A century ago, most funerals took place in the home.
Families lived close together and were part of a tight-knit community, making it possible for friends and relatives to attend funeral ceremonies and make personal visits to console the bereaved. Word-of-mouth was sufficient to advise neighbors and friends that someone had died. Etiquette for those in mourning was strict. Custom dictated wearing black for immediate family members, even children, for lengthy periods following the death. Social activities were severely restricted and condolence or thank-you notes were written on black-bordered, white stationery.

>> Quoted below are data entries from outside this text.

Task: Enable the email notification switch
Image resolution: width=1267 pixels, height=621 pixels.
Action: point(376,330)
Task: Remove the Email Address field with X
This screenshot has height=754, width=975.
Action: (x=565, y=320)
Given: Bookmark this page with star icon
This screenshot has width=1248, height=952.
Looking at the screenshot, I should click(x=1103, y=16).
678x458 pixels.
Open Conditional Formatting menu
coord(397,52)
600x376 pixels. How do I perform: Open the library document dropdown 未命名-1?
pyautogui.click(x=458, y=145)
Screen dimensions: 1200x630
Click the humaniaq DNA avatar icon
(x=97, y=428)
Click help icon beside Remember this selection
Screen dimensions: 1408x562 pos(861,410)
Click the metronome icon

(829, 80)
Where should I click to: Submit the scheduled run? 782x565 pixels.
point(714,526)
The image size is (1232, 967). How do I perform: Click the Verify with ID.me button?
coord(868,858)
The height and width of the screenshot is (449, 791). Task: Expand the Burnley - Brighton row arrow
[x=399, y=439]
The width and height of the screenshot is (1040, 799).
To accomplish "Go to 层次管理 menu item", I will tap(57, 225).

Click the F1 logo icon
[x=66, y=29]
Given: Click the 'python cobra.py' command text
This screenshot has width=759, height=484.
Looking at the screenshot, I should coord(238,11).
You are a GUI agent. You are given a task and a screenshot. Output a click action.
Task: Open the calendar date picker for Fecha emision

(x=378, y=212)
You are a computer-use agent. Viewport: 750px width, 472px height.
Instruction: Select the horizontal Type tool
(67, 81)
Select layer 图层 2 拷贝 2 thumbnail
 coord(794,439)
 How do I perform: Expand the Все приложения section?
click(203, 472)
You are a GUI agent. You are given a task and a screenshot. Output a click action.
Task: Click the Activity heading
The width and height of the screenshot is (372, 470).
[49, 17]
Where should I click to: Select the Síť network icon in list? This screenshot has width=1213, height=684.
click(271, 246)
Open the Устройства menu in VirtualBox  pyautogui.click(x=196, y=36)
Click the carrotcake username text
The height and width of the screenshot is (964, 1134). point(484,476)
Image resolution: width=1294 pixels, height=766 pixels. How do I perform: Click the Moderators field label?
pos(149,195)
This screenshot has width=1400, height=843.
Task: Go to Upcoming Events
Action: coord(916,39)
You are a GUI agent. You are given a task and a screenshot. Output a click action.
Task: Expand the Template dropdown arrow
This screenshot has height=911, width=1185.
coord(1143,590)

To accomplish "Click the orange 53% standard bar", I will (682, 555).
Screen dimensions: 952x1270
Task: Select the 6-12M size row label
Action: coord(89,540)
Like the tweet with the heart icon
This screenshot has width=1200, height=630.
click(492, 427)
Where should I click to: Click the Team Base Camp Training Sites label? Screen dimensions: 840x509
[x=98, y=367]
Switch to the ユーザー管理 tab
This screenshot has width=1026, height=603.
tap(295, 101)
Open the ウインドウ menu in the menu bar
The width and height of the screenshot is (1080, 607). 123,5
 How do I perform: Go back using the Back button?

Over the years, funeral etiquette evolved to keep pace with changing lifestyles. Today's funeral etiquette recognizes the need to express grief and sympathy but in a more individualistic and practical way. For instance, black is still most appropriate for funerals, but grey, navy blue and other subdued colors are also acceptable. Those in mourning go back to work or resume social activities just days after a funeral. Today, families often write a short message on a thank-you card provided by the funeral director.
Communication features provided by the Internet have made even more dramatic changes in the ways we memorialize loved ones and participate in funeral ceremonies. A funeral home in North Syracuse, New York is the first to broadcast funerals live on the Internet to accommodate shut-ins or distant relatives who can't attend services in person. Families give written permission to have any portion of the funeral service transmitted.
Proper etiquette dictates that we treat grieving friends and family with kindness, dignity and consideration. Social and technological changes just give us another way to memorialize loved ones and offer our condolences.